Ecco come si suddividono i beni lasciati dal de cuius tra gli eredi legittimi in assenza o meno delle volontà scritte. Come bisogna procedere
Mentre ci si sta affacciando speditamente verso le cronache stagionali relative alle vacanze, alle partenze, ai soldi che verranno spesi e non spesi, resta il fatto che la società italiana attraversa questi provvisori passaggi da una cornice di crisi dai tratti più che prolungati. Il caldo rovente che si è abbattuto sulle città italiane può far rallentare i ritmi fisiologici anche delle persone più dinamiche, ma non la marcia erosiva dell’inflazione, dei relativi rischi e priorità ad essa connesse.
Pertanto, soprattutto le famiglie hanno a che fare con dei bilanci domestici condivi che fanno sempre più fatica ad includere sistematicamente tutti i bisogni. Specialmente i nuclei svantaggiati devono vedersela con limitate fonti di guadagno e di reddito che troppo spesso non coprono economicamente la rosa delle necessità e non troppo di più possono fare sussidi e misure di supporto riconosciute dall’INPS.
La partita doppia del sostentamento inizia sin dal consolidamento di un reddito solo all’interno di una famiglia, nel mezzo delle difficoltà di uno dei coniugi ed, eventualmente, dei figli non autonomi. Queste difficoltà diventano barriere quasi insormontabili quando giungono gli imprevisti, o quelle novità di cui ci si augura che approdino nel percorso di vita sempre più tardi: si sta parlando di un lutto familiare.
Nel contesto delle difficoltà sopra descritte, le lacune affettive rappresentano soltanto la punta dell’iceberg per i familiari superstiti che hanno visto venir meno proprio il titolare di quell’unico reddito. Un piccolo aiuto può venire dall’INPS se il de cuius era il titolare di un trattamento pensionistico; per loro che sono a carico, spetta una quota in percentuali prestabiliti, nota come pensione di reversibilità.
La medesima prestazione può essere assegnata ai familiari a carico del defunto quando sono fratelli, sorelle, genitori ancora in vita. Un processo analogo avviene con l’eredità, con poche differenze se il defunto abbia lasciato o meno, nelle mani di un notaio, le sue volontà scritte. Infatti, la normativa è in grado di gestire la trasmissione dei beni in assenza del testamento fino al sesto grado di parentela.
Ad ogni modo, anche quando il testamento è stato depositato, la redazione deve tenere conto degli obblighi di legge in merito alle quote legittime dei beni trasmessi. L’erede, dal canto suo, ha un tempo di dieci anni, per decidere di accettare o meno la sua quota (una ponderazione necessaria se il defunto ha lasciato debiti). Una volta accettata la propria parte, l’erede si prende carico anche di eventuali debiti.

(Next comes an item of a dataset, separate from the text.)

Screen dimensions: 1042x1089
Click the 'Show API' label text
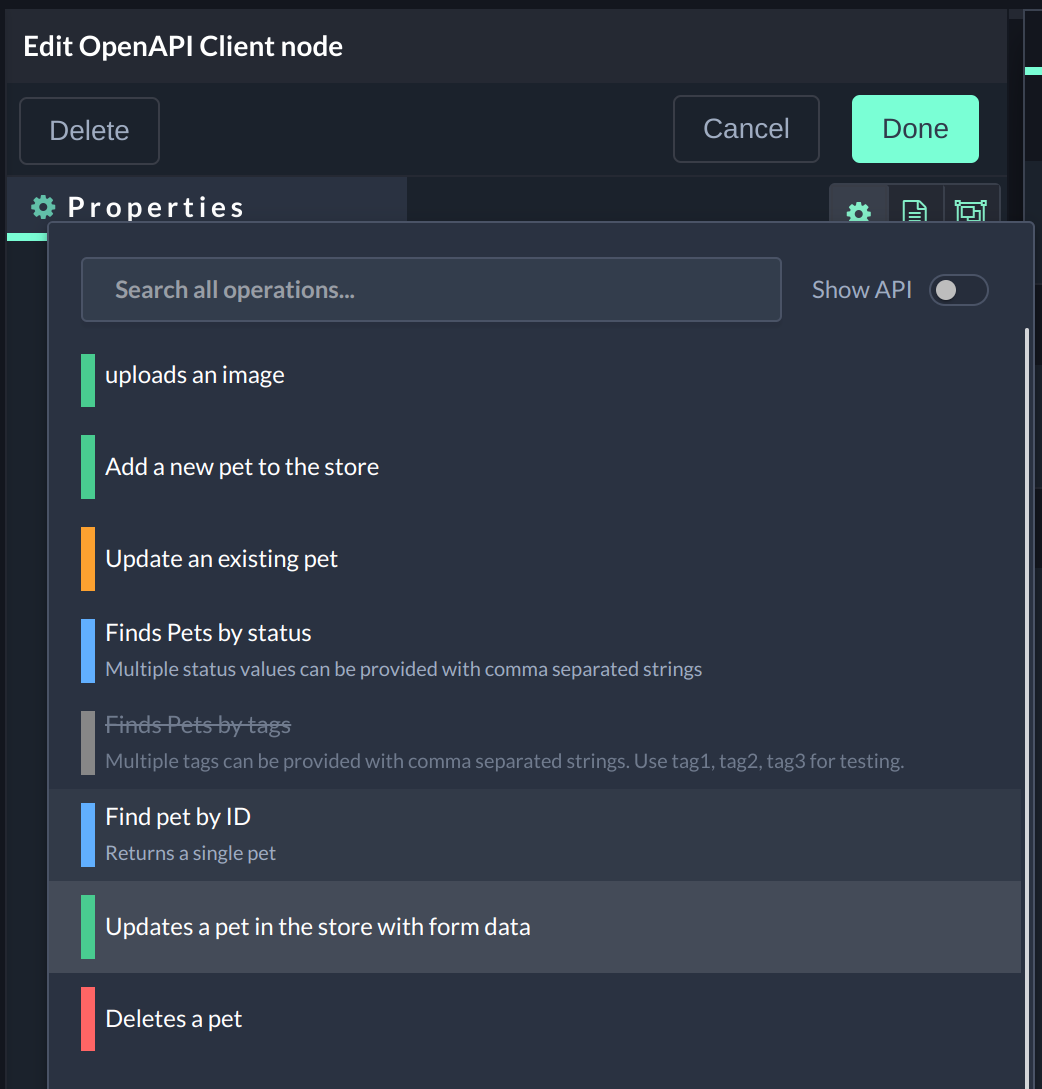tap(861, 290)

Comunque, l’eredità può essere caratterizzata da momenti topici: tramite una modalità essenziale, nella quale è ribadito il diritto di divisione dell’eredità nella comunione ereditaria; secondo fasi di divisione critica, caratterizzate all’emergere di tensioni di natura giuridica o meno. Anche in una comunità ereditaria, se si vuole che tra i coeredi ve ne sia uno che sia esclusivo proprietario di singoli beni, bisogna procedere con una divisione ereditaria parziale o totale.

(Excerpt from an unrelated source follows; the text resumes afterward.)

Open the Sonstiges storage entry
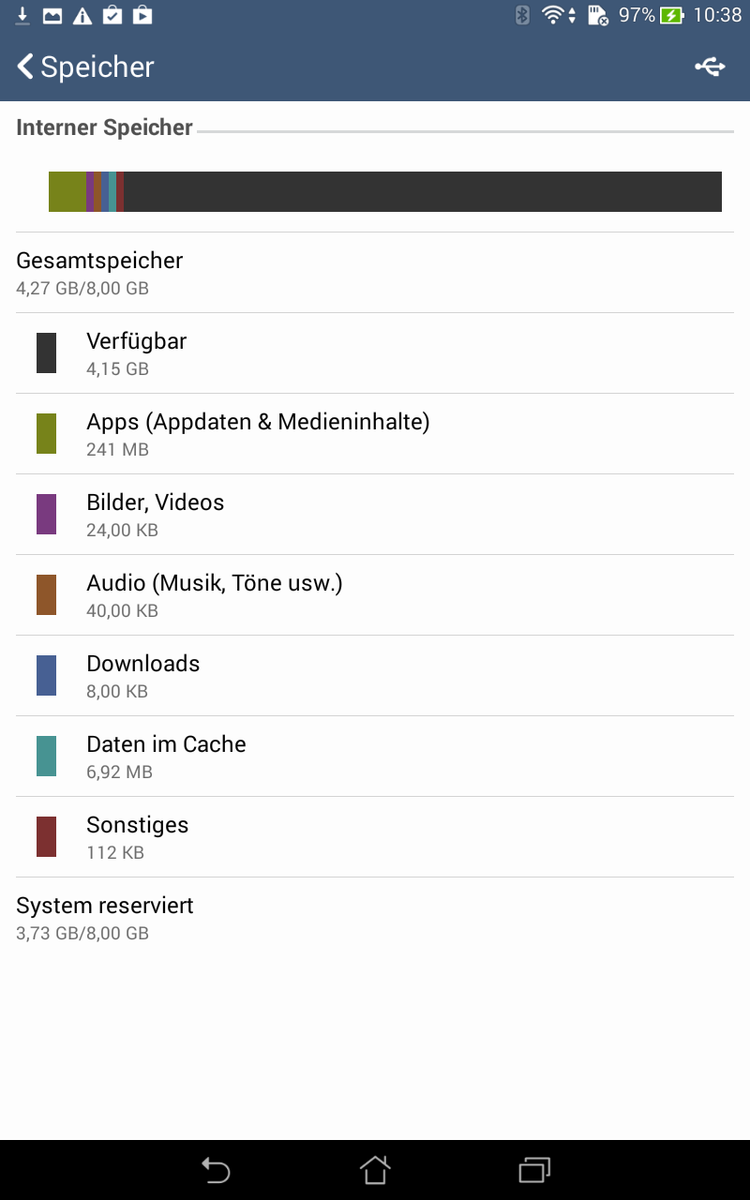 click(375, 837)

Per dividere l’eredità, si può procedere con: una divisione volontaria o contrattuale, ossia un contratto tra coeredi per attribuirsi il controvalore in beni della propria quota pianificata, compresa la trasformazione della propria quota in denaro e l’accordo transattivo per l’appianamento di eventuali controversie; una divisione mediata, la quale regola le condizioni di procedibilità, le competenze dei tribunali e le possibilità di sgravio fiscale per la risoluzione della mediazione; una divisione giudiziale, extrema ratio decisa dal giudice se gli eredi non hanno trovato un accordo. Grazie alla pianificazione ereditaria, si evita dunque di esporre gli eredi a liti e controversie legate all’insoddisfazione rispetto a quanto trasmesso.